Large language models (LLMs) are a class of machine learning model that are trained to take input strings of text, or prompts, and produce likely continuations of them as output. Successful models that have been developed by commercial companies contain billions or trillions of parameters and are trained on massive amounts of publicly available text. These models are typically intended to be general purpose, but they can be customized for specific applications by including key information at the beginning of a prompt string, or by a minimal retraining of the model on new sets of strings, termed fine-tuning. Writing in Nature Machine Intelligence, Jablonka et al.1 demonstrate that GPT-3 (an LLM from OpenAI)2 can be easily fine-tuned on small amounts of data to solve a wide range of chemical inference tasks, even sometimes matching or outperforming highly domain-specific machine learning approaches trained on much larger amounts of data.

LLMs are poised to have a major role in chemistry education and research3, and are already being leveraged to mine data from chemical literature4 and to automate experiments5,6. LLMs have been shown to intrinsically contain chemical knowledge across a wide range of domains7. However, Jablonka et al.1 posed a different question: does the same training that gives LLMs the ability to predict future text from past text gives them the ability to take a new chemical dataset and extrapolate beyond it?

→ PROVIDED DATA
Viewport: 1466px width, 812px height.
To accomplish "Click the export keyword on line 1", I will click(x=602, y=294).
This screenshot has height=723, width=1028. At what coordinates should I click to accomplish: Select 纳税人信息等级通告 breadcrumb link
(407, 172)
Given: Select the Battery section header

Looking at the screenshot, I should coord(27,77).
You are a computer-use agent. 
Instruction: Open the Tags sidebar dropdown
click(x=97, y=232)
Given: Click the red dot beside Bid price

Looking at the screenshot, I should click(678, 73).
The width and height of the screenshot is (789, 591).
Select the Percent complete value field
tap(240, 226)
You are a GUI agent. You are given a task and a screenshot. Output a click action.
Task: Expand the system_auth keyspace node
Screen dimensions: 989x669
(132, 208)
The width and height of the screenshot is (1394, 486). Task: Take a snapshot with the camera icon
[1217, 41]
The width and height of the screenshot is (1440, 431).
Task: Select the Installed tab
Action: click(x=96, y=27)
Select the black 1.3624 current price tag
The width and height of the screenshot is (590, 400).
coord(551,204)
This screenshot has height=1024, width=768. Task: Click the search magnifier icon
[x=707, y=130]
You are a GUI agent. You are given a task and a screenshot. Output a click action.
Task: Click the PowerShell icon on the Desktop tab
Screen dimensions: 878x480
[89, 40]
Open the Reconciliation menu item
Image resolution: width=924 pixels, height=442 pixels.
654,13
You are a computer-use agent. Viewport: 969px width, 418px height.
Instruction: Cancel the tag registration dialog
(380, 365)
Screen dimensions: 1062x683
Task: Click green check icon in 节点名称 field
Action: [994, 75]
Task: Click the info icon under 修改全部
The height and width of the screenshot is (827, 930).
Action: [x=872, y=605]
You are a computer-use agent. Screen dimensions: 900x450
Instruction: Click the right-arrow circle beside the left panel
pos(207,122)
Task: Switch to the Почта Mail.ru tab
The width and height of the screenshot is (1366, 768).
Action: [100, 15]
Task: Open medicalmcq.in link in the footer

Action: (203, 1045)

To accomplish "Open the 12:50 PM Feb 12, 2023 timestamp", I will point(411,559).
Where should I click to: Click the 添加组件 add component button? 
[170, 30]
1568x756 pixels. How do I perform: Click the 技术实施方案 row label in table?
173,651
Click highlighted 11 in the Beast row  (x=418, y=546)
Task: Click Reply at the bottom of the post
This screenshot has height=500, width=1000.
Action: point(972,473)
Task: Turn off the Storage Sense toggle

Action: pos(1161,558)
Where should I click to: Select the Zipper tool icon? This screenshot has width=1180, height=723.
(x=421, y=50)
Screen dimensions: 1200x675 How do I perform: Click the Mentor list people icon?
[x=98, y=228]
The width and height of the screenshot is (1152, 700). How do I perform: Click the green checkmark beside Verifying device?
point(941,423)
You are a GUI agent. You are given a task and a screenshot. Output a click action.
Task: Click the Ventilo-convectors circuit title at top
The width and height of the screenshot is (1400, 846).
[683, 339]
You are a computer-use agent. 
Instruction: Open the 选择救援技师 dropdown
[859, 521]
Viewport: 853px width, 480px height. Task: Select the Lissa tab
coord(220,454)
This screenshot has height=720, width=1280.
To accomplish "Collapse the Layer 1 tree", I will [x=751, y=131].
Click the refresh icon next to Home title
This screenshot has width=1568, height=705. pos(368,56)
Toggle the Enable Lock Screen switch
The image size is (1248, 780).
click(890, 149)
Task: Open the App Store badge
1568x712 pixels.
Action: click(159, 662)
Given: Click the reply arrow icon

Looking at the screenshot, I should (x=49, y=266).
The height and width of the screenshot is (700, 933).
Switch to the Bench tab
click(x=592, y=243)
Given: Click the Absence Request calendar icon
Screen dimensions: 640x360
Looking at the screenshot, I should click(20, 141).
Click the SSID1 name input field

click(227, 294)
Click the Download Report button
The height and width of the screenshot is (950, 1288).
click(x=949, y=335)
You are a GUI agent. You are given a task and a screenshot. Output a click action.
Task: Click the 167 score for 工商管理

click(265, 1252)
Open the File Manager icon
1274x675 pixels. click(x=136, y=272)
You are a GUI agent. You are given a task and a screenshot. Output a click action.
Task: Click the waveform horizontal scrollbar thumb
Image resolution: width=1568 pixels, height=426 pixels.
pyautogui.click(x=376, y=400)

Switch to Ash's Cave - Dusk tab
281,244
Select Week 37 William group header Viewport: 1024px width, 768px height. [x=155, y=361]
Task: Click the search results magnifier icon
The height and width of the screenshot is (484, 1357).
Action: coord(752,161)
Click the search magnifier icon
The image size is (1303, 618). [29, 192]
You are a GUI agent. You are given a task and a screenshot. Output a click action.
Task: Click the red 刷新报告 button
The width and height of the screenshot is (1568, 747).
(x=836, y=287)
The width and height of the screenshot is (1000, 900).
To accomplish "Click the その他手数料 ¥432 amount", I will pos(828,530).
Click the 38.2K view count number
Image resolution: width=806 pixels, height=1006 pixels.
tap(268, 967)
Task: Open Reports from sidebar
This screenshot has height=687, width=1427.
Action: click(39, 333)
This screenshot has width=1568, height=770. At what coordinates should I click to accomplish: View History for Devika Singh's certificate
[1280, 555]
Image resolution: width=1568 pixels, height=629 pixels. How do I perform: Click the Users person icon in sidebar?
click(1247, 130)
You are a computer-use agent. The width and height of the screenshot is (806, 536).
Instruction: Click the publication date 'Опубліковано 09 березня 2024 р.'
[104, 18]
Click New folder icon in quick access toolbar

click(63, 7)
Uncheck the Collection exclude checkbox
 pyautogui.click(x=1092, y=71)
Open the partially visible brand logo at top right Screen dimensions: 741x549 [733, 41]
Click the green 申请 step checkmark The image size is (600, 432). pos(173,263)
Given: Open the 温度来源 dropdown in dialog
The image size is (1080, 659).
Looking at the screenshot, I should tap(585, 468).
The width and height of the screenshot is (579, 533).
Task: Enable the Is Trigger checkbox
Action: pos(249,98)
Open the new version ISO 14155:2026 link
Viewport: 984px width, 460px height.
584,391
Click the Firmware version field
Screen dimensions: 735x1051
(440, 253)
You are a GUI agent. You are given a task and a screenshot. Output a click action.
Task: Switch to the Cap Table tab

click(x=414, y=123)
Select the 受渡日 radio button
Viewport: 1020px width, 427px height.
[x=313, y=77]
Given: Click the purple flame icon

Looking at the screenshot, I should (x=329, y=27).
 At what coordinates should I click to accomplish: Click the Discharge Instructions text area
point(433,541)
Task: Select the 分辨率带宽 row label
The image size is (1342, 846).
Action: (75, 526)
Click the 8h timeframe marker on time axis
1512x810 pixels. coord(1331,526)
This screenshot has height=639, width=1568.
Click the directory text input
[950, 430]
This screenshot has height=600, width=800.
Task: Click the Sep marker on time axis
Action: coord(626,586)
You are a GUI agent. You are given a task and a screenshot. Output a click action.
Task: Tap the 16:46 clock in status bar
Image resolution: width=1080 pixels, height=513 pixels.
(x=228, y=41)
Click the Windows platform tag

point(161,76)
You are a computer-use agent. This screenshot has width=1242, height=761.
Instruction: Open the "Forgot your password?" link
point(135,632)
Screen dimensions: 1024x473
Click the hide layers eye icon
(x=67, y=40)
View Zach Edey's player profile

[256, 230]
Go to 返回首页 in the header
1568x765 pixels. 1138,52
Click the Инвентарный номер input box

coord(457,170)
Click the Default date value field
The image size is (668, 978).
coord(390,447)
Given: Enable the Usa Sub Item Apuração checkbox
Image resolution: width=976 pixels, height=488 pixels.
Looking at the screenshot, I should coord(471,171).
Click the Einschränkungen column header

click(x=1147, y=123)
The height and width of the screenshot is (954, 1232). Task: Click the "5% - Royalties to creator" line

→ WORK REQUEST A
Echo the passage on fine-tuning large language models for chemistry between "LLMs are poised" and "extrapolate beyond it?", inclusive.
→ WORK REQUEST B
Proceed with the text about large language models in chemistry from the point where it stops.

→ WRITTEN RESPONSE A
LLMs are poised to have a major role in chemistry education and research3, and are already being leveraged to mine data from chemical literature4 and to automate experiments5,6. LLMs have been shown to intrinsically contain chemical knowledge across a wide range of domains7. However, Jablonka et al.1 posed a different question: does the same training that gives LLMs the ability to predict future text from past text gives them the ability to take a new chemical dataset and extrapolate beyond it?

→ WRITTEN RESPONSE B
The GPT-3 model, fine-tuned on new data (or with the data presented as part of the prompt), is shown to perform many kinds of chemistry task at a high level (Fig. 1). To perform classification or prediction of specific chemical properties, data are presented to the model as a string of text containing pairs of molecular identifiers and measured features or categories. A new prediction then involves merely providing as prompt the beginning of a new pair. Inverse design, although a harder task, is implemented in the same manner by simply swapping the order of input pairs. Results were surprisingly insensitive to the way in which the molecule was identified, with good performance using both standard IUPAC (International Union of Pure and Applied Chemistry) names as well as more sophisticated models such as SMILES strings that specify all atoms and their bonded topology. The authors have produced open-source packages that make these tasks straightforward to implement.

Fig. 1: Utilizing LLMs such as GPT-3 to answer chemical questions.
figure 1

A language model functions as a ‘black box’ that uses training data consisting of pairs of molecules and data. The model takes in prompts (left) and produces predictions (right). In the case of classification or prediction tasks (red), prompts correspond to molecules and outputs are given by the predicted chemical properties, whereas, in the case of inverse design (blue), a prompt consists of a table of chemical properties, which yields a prediction of a new molecule.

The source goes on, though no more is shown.